Suppressor of cytokine signaling (SOCS)-2 is a member of a family of intracellular proteins implicated in the negative regulation of cytokine signaling. The generation of SOCS-2-deficient mice, which grow to one and a half times the size of their wild-type littermates, suggests that SOCS-2 may attenuate growth hormone (GH) signaling. In vitro studies indicate that, while SOCS-2 can inhibit GH action at low concentrations, at higher concentrations it may potentiate signaling. To determine whether a similar enhancement of signaling is observed in vivo or alternatively whether increased SOCS-2 levels repress growth in vivo, we generated and analyzed transgenic mice that overexpress SOCS-2 from a human ubiquitin C promoter. These mice are not growth-deficient and are, in fact, significantly larger than wild-type mice. The overexpressed SOCS-2 was found to bind to endogenous GH receptors in a number of mouse organs, while phosphopeptide binding studies with recombinant SOCS-2 defined phosphorylated tyrosine 595 on the GH receptor as the site of interaction.
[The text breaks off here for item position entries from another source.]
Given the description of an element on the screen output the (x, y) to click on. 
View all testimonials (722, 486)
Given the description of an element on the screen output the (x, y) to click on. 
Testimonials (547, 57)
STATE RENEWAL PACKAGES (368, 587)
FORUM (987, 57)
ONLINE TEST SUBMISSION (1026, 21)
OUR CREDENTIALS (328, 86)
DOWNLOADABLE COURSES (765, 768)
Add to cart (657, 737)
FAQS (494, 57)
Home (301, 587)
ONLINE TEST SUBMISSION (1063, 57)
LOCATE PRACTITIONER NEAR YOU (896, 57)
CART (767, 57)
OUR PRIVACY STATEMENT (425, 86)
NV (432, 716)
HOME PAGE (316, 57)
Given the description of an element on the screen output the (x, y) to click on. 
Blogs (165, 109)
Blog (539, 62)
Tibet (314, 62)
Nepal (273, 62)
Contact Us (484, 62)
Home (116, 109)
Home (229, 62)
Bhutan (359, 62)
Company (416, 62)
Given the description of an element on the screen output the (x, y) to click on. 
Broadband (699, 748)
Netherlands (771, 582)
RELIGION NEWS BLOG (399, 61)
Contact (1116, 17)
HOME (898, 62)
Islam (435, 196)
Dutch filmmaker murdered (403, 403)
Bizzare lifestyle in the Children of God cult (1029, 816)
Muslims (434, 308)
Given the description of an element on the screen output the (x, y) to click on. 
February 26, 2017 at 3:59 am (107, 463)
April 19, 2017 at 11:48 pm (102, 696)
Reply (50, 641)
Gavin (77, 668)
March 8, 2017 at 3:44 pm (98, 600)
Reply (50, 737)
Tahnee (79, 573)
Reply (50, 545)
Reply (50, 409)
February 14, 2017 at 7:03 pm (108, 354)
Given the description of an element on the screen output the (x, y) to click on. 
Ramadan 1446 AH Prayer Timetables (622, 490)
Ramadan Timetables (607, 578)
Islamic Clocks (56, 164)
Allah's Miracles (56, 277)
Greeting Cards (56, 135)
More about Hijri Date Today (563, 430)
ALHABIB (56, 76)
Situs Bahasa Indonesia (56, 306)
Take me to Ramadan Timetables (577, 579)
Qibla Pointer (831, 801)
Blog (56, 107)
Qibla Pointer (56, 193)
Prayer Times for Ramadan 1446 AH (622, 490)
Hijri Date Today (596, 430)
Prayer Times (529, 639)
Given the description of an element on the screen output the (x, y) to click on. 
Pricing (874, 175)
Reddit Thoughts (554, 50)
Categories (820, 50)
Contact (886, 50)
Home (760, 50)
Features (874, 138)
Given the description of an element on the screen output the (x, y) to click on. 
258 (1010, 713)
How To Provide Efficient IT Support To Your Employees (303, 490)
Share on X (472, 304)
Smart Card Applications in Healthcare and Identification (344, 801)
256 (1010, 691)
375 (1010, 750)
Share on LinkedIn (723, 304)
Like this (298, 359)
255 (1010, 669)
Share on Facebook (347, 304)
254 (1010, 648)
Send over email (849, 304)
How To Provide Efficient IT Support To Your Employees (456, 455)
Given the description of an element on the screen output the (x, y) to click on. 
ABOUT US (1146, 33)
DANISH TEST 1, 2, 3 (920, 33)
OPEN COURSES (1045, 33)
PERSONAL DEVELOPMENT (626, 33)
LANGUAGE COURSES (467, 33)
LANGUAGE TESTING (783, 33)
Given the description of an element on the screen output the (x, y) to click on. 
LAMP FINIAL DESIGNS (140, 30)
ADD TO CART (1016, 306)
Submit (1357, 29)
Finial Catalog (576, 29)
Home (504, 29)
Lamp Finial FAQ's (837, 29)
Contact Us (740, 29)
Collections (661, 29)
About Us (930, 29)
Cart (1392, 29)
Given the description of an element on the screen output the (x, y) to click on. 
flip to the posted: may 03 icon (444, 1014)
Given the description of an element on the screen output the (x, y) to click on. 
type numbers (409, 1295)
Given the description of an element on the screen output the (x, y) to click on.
Together, the data implicate SOCS-2 as having dual effects on GH signaling in vivo.

The SOCS box of suppressor of cytokine signaling-1 is important for inhibition of cytokine action in vivo

Suppressor of Cytokine Signaling-1 (SOCS-1) is an essential physiological inhibitor of IFN-γ signaling. Mice lacking this gene die in the early postnatal period from a disease characterized by hyperresponsiveness to endogenous IFN-γ. The SOCS box is a C-terminal domain shared with over 30 other proteins that links SOCS proteins to an E3 ubiquitin ligase activity and the proteasome, but whether it contributes to inhibition of cytokine signaling is currently disputed. We have deleted only the SOCS box of the SOCS-1 gene in mice and show that such mice have an increased responsiveness to IFN-γ and slowly develop a fatal inflammatory disease. These results demonstrate that deletion of the SOCS box leads to a partial loss of function of SOCS-1.